* _THE TASK_
Write the entries below again, precisely as they appear.

* _TASK MATERIAL_

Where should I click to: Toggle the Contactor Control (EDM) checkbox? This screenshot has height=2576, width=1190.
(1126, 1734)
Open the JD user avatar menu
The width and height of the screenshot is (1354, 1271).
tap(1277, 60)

* _WRITTEN SOLUTION_
Where should I click to: Toggle the Contactor Control (EDM) checkbox? This screenshot has height=2576, width=1190.
(1126, 1734)
Open the JD user avatar menu
The width and height of the screenshot is (1354, 1271).
tap(1277, 60)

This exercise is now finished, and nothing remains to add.